> _TEXTO MOSTRADO_
Con quince años se atraviesa una edad difícil, pero lo bueno de las edades es que lo mismo pasan, fáciles que difíciles. Si recuerdo en parte esa edad como convulsa, la llamaré así, es por la conflictividad escolar.

Yo que de natural soy conciliador ese año monte rifirrafes con todos los profesores, además tenía a gala poner en un brete a los que mostraban menos tablas en las clases.

Y con los más puestos se podía cortar el aire con alguna de mis airosas interrupciones. Hubo una excepción. Y se llamaba Almudena. Vino de Madrid ese curso y para unos borricos norteños del interior nos sorprendía de ella hasta su nombre.

Era muy joven, pero ese año (1979) nos renovaron todo el facherío y casperío profesoral, motivo por el que hasta noviembre no empezamos el Segundo de BUP.

[Entradas de un conjunto de datos]

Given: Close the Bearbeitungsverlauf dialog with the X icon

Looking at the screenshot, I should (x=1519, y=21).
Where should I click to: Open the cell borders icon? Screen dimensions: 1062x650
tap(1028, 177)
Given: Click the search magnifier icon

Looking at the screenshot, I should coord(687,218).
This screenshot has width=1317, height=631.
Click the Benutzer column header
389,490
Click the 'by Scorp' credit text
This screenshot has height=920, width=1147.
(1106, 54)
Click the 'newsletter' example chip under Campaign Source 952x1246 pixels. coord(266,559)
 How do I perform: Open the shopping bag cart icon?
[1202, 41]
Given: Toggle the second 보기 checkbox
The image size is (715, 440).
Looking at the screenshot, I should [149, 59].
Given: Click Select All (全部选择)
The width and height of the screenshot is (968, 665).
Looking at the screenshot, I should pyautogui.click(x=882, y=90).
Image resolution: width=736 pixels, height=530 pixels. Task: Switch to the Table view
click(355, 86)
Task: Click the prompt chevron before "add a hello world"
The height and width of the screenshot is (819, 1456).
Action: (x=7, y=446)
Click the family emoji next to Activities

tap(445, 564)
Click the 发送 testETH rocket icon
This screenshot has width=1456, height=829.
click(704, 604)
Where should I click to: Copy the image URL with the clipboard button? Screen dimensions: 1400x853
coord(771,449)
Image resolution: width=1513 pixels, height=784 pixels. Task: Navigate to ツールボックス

> _QUÉ HARÁS_
[1] Presenta como lista numerada, sin líneas en blanco, las líneas del listado desde la que contiene "Where should I click to: Copy" hasta el final del listado, ambas incluidas.
[2] Retoma el relato sobre el curso escolar de 1979 a partir de su última frase.
El listado no tiene ninguna relación con el relato.

> _RESPUESTAS POR TAREA_
[1]
1. Where should I click to: Copy the image URL with the clipboard button? Screen dimensions: 1400x853
2. coord(771,449)
3. Image resolution: width=1513 pixels, height=784 pixels. Task: Navigate to ツールボックス

[2]
Al corregir los primeros exámenes después de Navidad anoto en el mío, lo recuerdo bien: “Te expresas con una perfección impropia de tus años, pero lo echas todo a perder con una ristra de expresiones vulgares como las subrayadas.”

Estas eran -me refería al campo andaluz- “dejado de la mano de Dios” y otras tantas que no quiero recordar debidas todas a un señor apellidado vulgarmente García, y al que en esos años difíciles escuchaba todas las noches en la hora cero de mi inteligencia.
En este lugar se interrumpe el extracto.